教養のない上司に対して教養で勝負するのは馬鹿なことで,「長いもには巻かれろ」というフリをするのが最も賢い。そして,適当なタイミングをみてそのような教養のない上司を無事に窓際近辺に御栄転していただけるようするというのが正しい部下道というものだろう。

一般に,言語は一元的ではない。理論的には,人間の数だけ異なる種類の言語が存在し,また,同一の者であっても異なる言語を状況次第で巧妙に使い分けているので,人工的な機械処理による言語処理は難しい課題の一つに属する。

要するに,「相手の実力と感性を素早く見抜く」という能力を育て,TPOに従ってカメレオンの如く素早く巧妙に変化する技法を習得することが大事で,世間によくあるノウハウ本とかハウツー本の類に書いてあることを覚えただけで大丈夫と安心する者は,必ず敗北する。

世間によくあるノウハウ本やハウツー本の類は,その程度の娯楽読み物の一種として楽しめばよろしい。また,世間にはどれだけ教養のない者が存在するか,世間にはどれだけ誤謬を常識と信じている者が存在するか,その誤謬にはどのようなものがあるかを知るためのサンプルを得ることのできる媒体としての利用方法もある。

その種の書籍を読んでいる間に,その書籍の著者の知性レベルを正確に測定できるようになれば立派な社会人になったと自己評価しても構わないだろうと思う。

(余談)

私は「法情報学」という科目を担当している関係で,「語」それ自体の社会的機能についてはいろいろと考える機会が多いほうだろうと思う。正しい考えかそうでないかは別として,とにかく考え続けていることは事実だ。
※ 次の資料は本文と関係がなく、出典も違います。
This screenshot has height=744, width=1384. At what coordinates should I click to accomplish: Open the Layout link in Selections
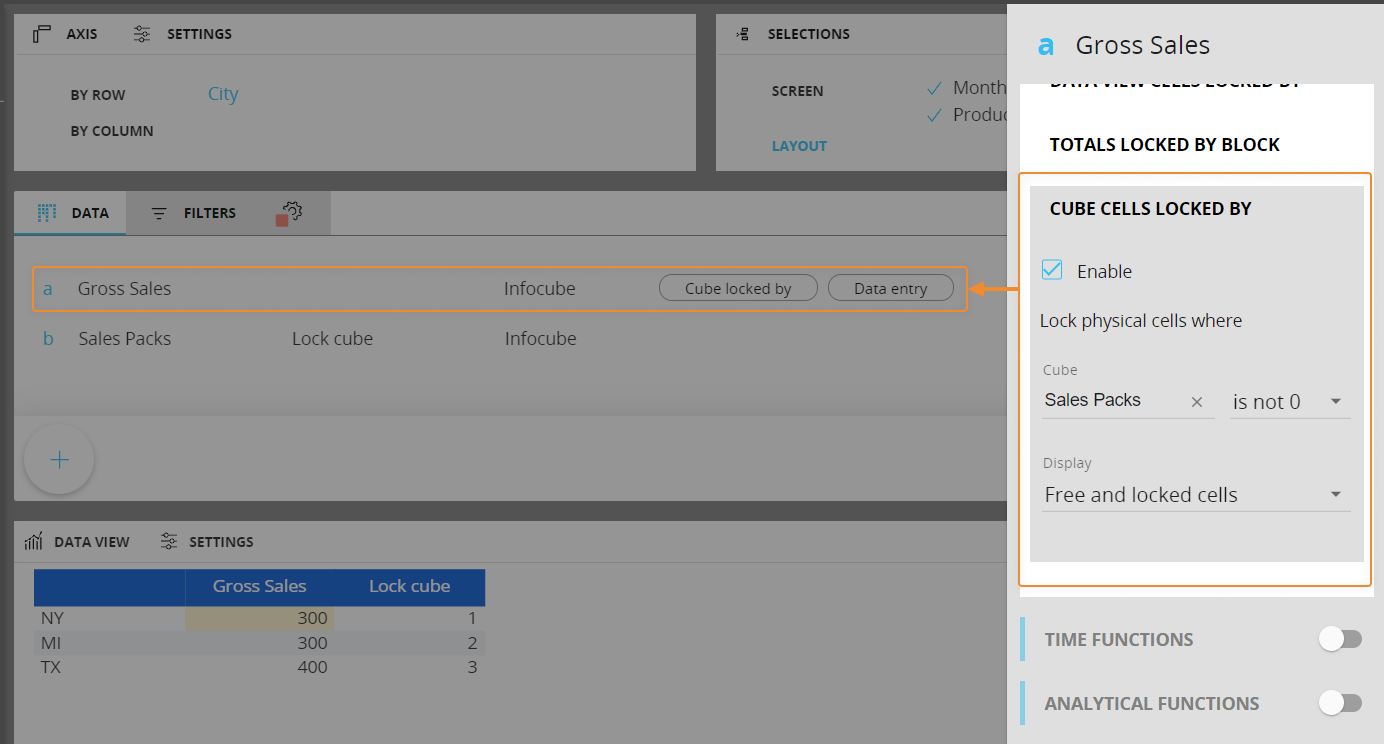(x=799, y=145)
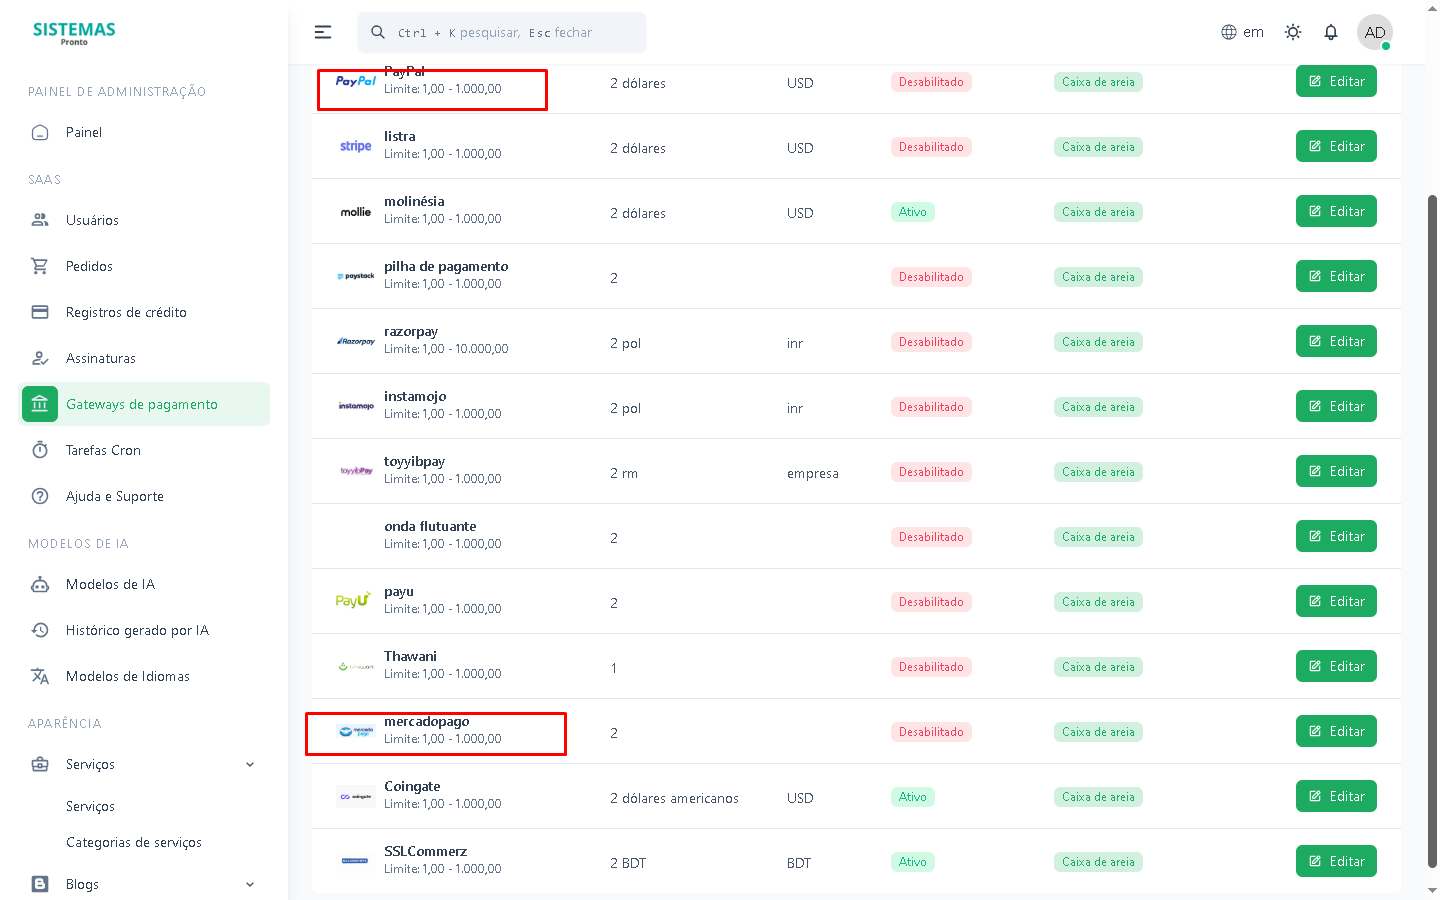Open language selector globe icon
Image resolution: width=1440 pixels, height=900 pixels.
tap(1229, 32)
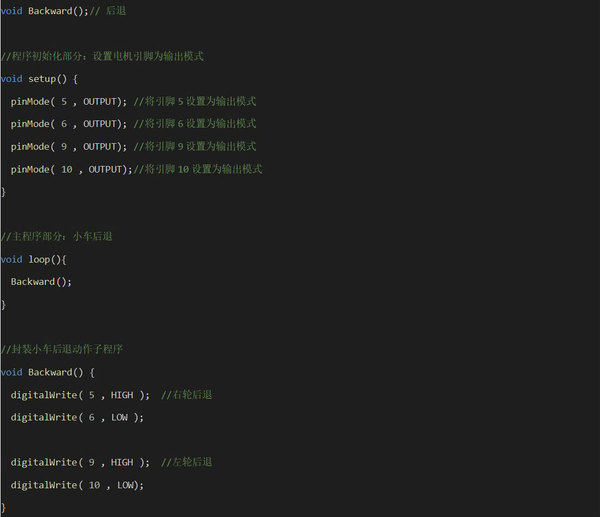600x517 pixels.
Task: Click the HIGH keyword on pin 5 line
Action: tap(122, 395)
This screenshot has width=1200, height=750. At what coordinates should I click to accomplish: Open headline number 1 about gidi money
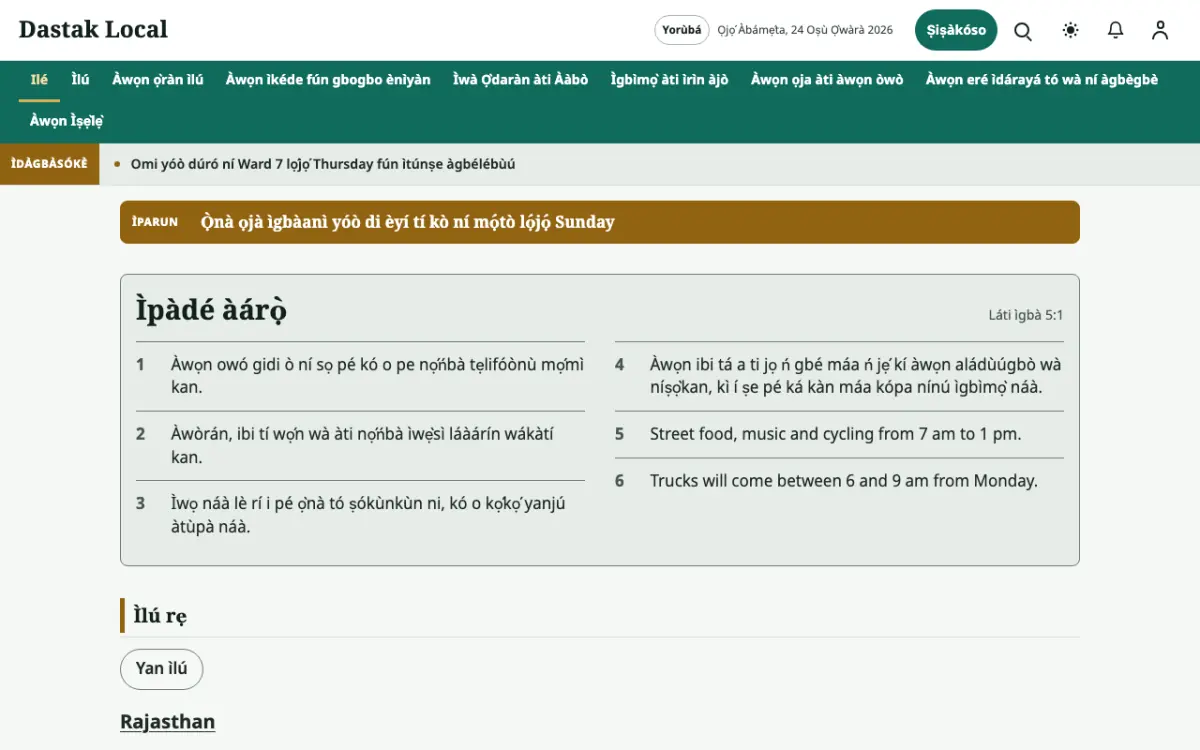(360, 376)
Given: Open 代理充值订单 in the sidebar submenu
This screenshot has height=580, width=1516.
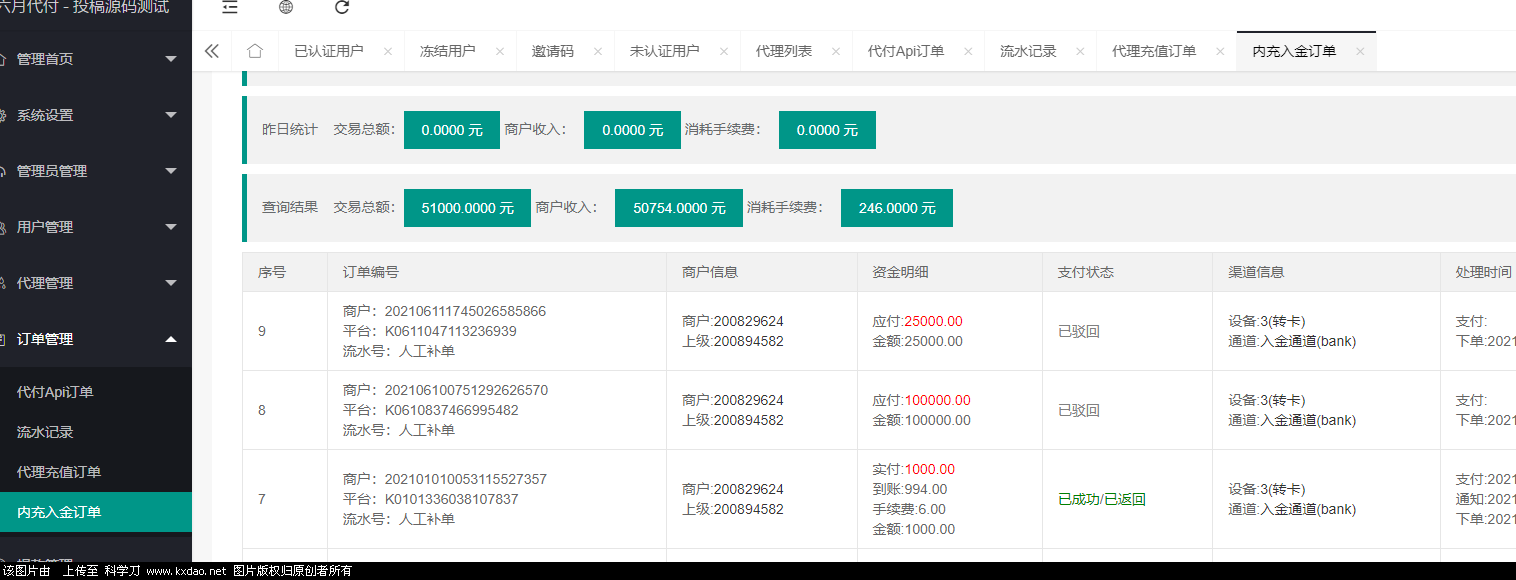Looking at the screenshot, I should [59, 472].
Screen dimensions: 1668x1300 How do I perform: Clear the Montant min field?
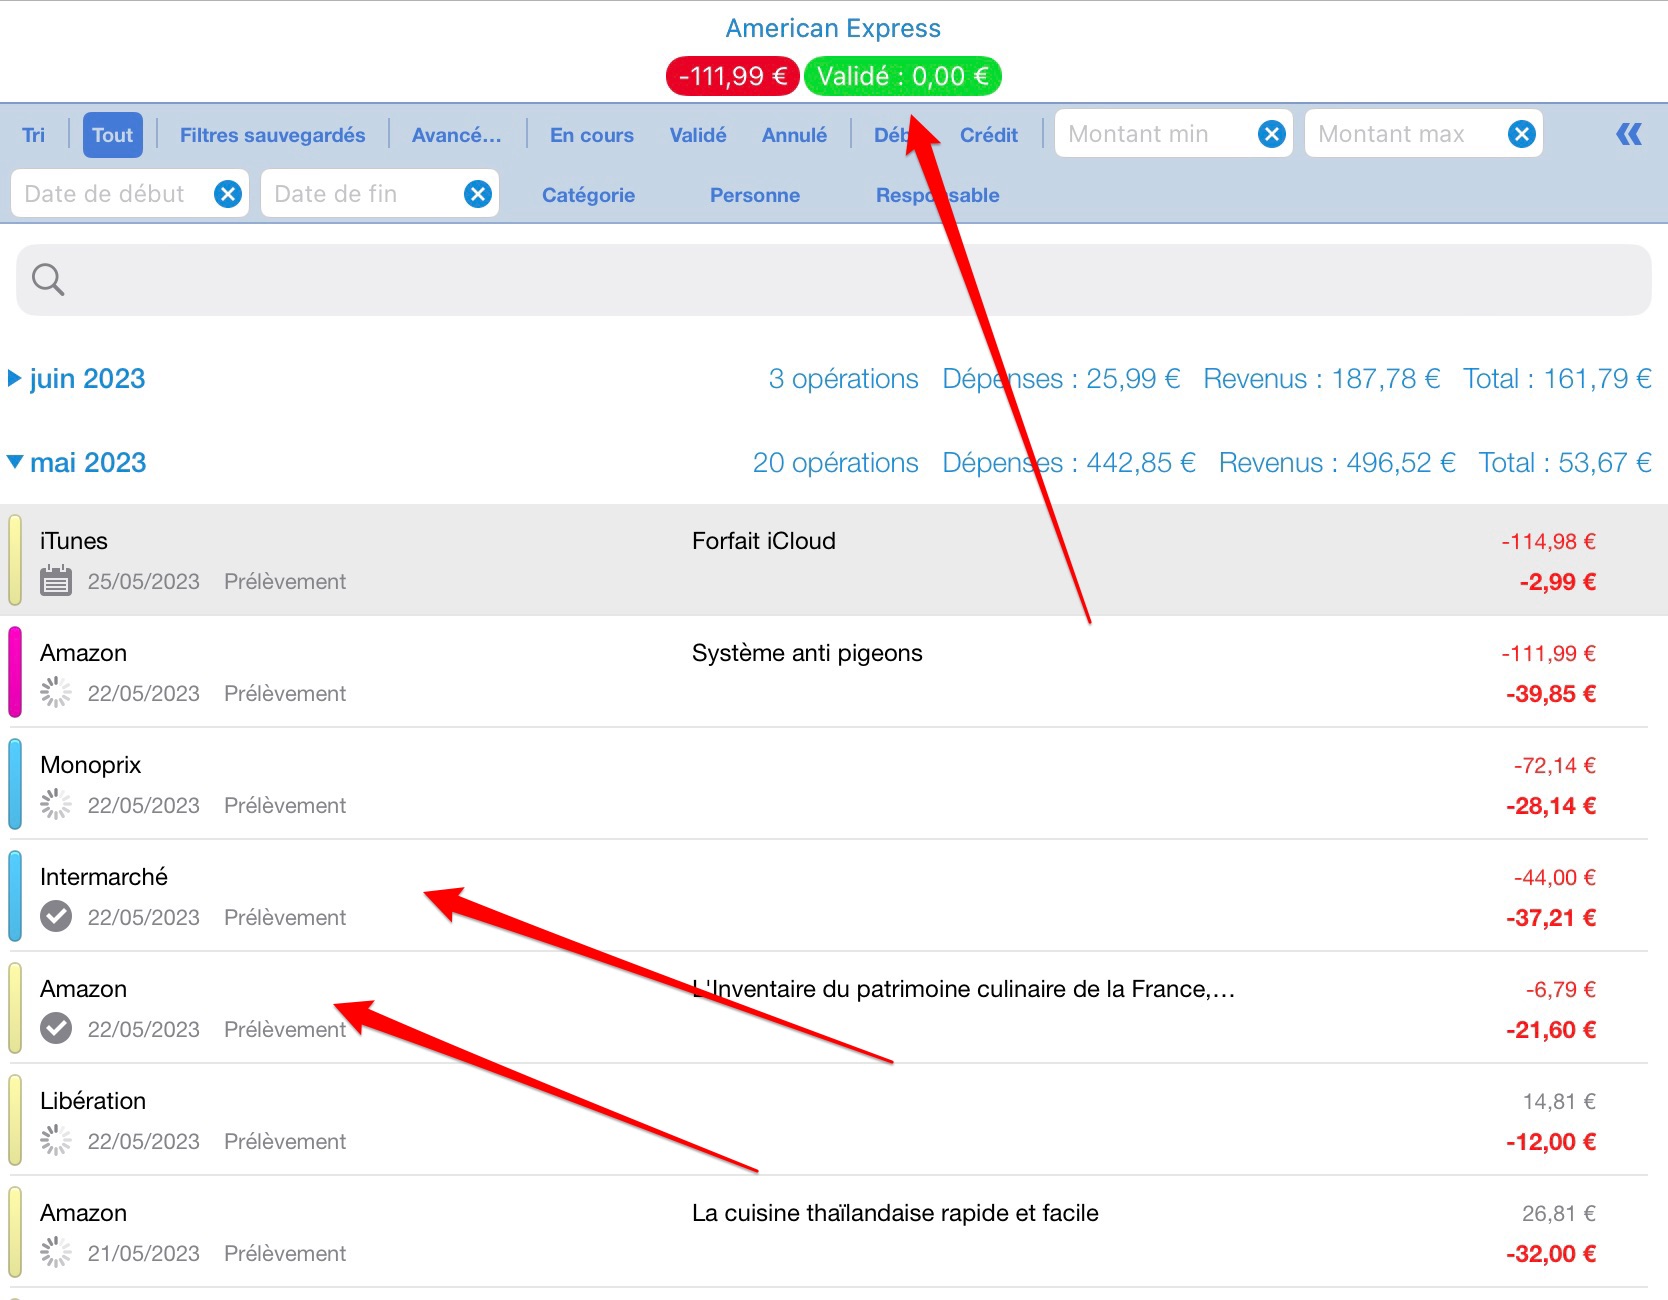1271,134
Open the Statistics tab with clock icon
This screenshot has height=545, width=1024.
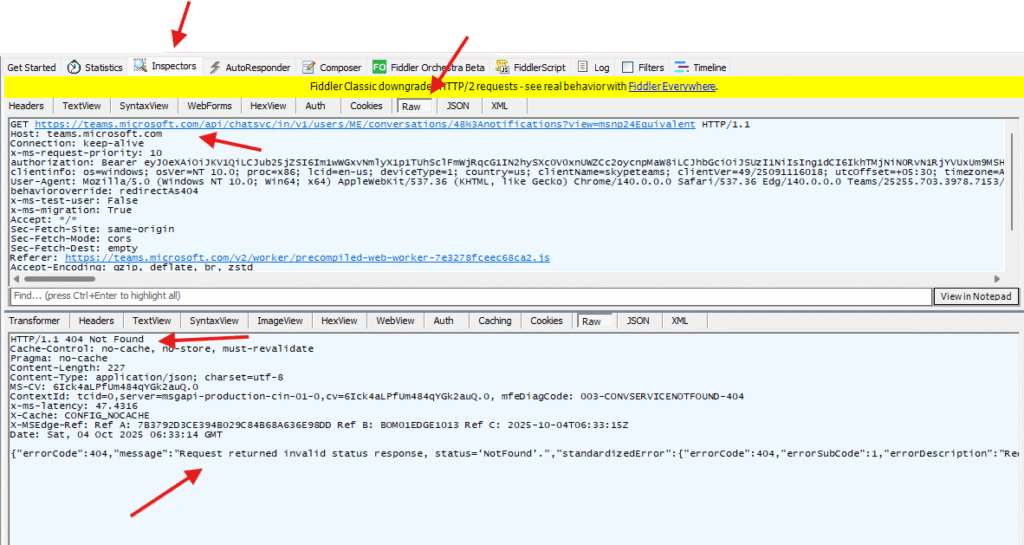click(74, 68)
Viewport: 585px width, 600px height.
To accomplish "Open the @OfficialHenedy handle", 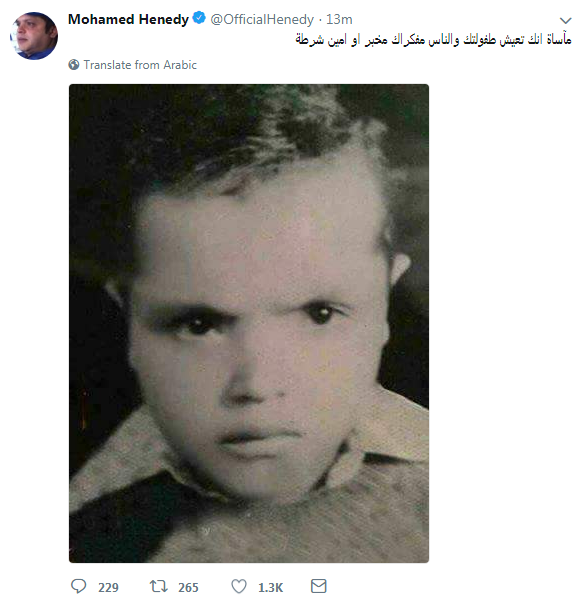I will (x=262, y=19).
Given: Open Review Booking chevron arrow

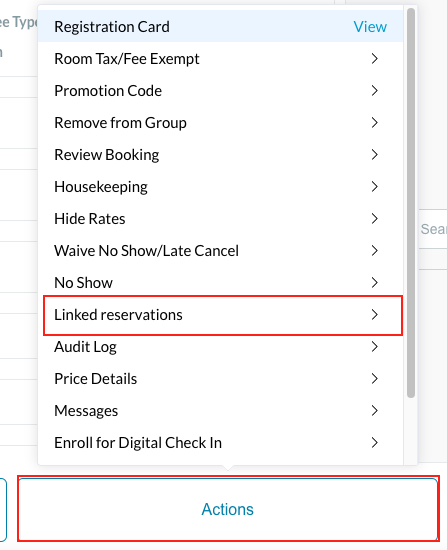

しかし,一般に,世間の上司というものはそんなに暇ではない。言葉尻をとらえて怒る時間があったら仕事をしていることだろうと思う。

また,最近では,敬語というものの存在それ自体があまり重要視されなくなってきているし,上司は上司で部下とのコミュニケーションの失敗によりパワハラ扱いされて出世の妨げになることを極度に恐れる傾向があることは否定できないので,面倒な問題は全部パスして何も感じないようにしているというのが本当のところではないかと思う(ちなみに,問題のある部下をもった場合には,訴訟を提起される可能性がない,または,提起されても必ず勝訴できるという見込みと合理的根拠をもった時点で,問題の部下を自ら空回りさせるようにし,「やめてやる!」といって依願退職してしまうように上手に仕向ける,というのが現在の社会において比較的普及している上司道というものではないかとも思われる。)。

言葉遣いそれ自体をめぐってごちゃごちゃいうのは,どちらかというと文明レベルの著しく劣る社会の兆候の一つなので,その程度のことだと思って,その場は無難にやり過ごし,内心では徹底的に軽蔑するといったタイプの人もいるだろうと思う。

基本的に,表現の自由も解釈(思想・信条)の自由もあるので,ある「語」についてどのように受け止めるかは各人の自由だと思う。国家が報道統制をして,ある表現について為政者の解釈だけを押し付けるような国家は,民主主義の観念が存在せず世界的に最劣等国であるとの烙印を押されても何も文句は言えない。「基本的価値観」とは,こういうことも含む。

ある表現の解釈をめぐって不一致が生ずるときは,基本的には自己責任の問題として処理せざるを得ない場合が多い(例外:消費者保護法等)。しかし,過敏過ぎる者は,基本的に保護されない。一般的に共通の解釈基準に従って裁判所の判断は形成される。そうでない国もあるようだが,文明レベルとしては,かなり低い国と評価せざるを得ない。

そういうものだということが昔から十分に理解されていることから,弁護士や企業法務部の仕事の中でも契約書作成業務が極めて重要だということになる。どのような文書(書面)が存在しているかによってすべて決まってしまうのが普通だからだ。

相手のレベルが低ければ低いほど,あとでごちゃごちゃ言われないようにがんじがらめにしておくというのが標準的な合意文書形成作法というものではないかと思う。